At Fly.io, we run a global network of Anycast “edge” servers that automatically balances requests and/or connections to Machines closest to your users. The core of this load-balancing is a piece of software called fly-proxy (which is different from the fly proxy command available as part of flyctl!). It terminates all connections targetting Anycast IP addresses, runs load-balancing and forwards the bytes to the appropriate machines.
Welcome to Tokio
fly-proxy is written in Rust and makes use of the Tokio async runtime. A quick refresher on Rust async basics: the building block of asynchronous code in Rust is Futures. A Future can be polled, which returns either the result or Poll::Pending, asking the runtime to poll at a later time.

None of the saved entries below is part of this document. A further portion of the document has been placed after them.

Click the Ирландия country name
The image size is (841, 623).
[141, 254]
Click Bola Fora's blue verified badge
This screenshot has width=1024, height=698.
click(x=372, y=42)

Every async function in Rust returns a Future, and every time .await is used on them, they are composed into a bigger Future. The innermost layers are types like TcpStream which represent basic I/O operations. After layers of composition, usually a top-level Future ends up being spawned onto the async runtime (in our case, Tokio) as an individual “task”. The runtime is responsible for driving each task forward.

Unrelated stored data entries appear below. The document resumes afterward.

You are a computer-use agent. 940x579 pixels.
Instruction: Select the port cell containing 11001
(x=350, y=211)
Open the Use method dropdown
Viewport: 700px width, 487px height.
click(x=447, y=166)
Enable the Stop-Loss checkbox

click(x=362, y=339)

As you may be able to guess, a typical pattern of serving TCP-based traffic in this model is to have one task accepting connections in a loop, and then spawning tasks on the runtime for each connection to serve them, something like
async fn accept_connections(listener: TcpListener) {
while Ok((conn, _)) = listener.accept().await {
... // Make sure we actually want to accept this, etc.
// Note that serve_connection(conn) returns immediately with a Future --
// _that_ is what gets spawned as a task here.

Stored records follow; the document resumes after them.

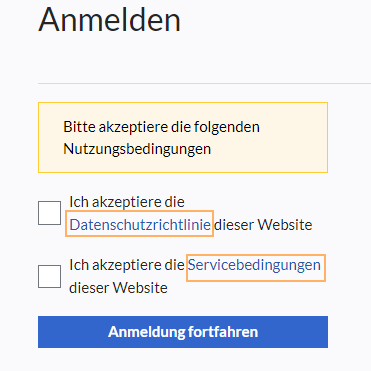Click 'Bitte akzeptiere die folgenden' notice line
The width and height of the screenshot is (371, 371).
(x=161, y=127)
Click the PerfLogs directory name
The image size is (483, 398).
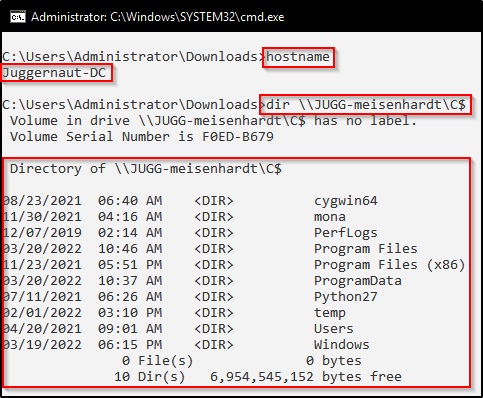click(x=346, y=233)
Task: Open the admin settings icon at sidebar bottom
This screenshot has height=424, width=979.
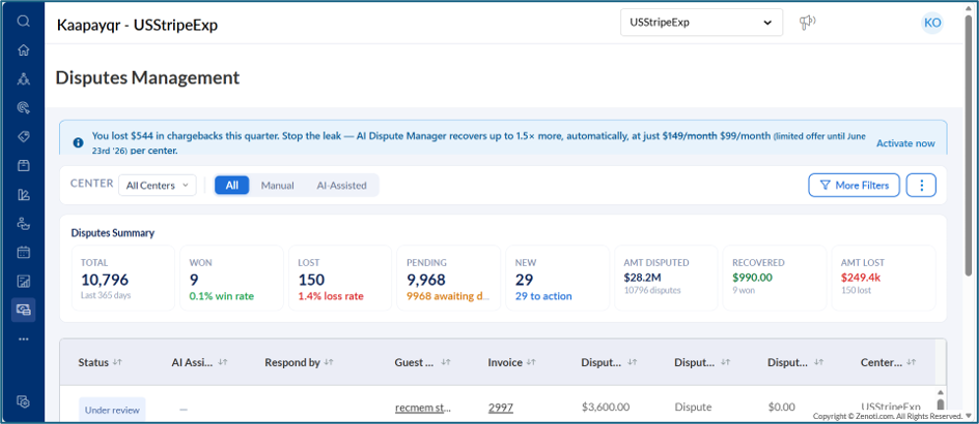Action: [x=23, y=401]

tokio::spawn(serve_connection(conn));
}
}
async fn serve_connection(conn: TcpStream) {
while Ok(...) = conn.read(...).await {
...
}
}
Though much more complicated, at its very heart, fly-proxy works under the same model – every connection gets turned into a Tokio task serving that connection. The Tokio runtime implements a work-stealing scheduler that tries to run all tasks spawned onto it fairly.
It turns out that whether a scheduler is “fair” depends a lot on the context, and in a multi-tenant scenario like with fly-proxy, sometimes a fair scheduler can be quite unfair.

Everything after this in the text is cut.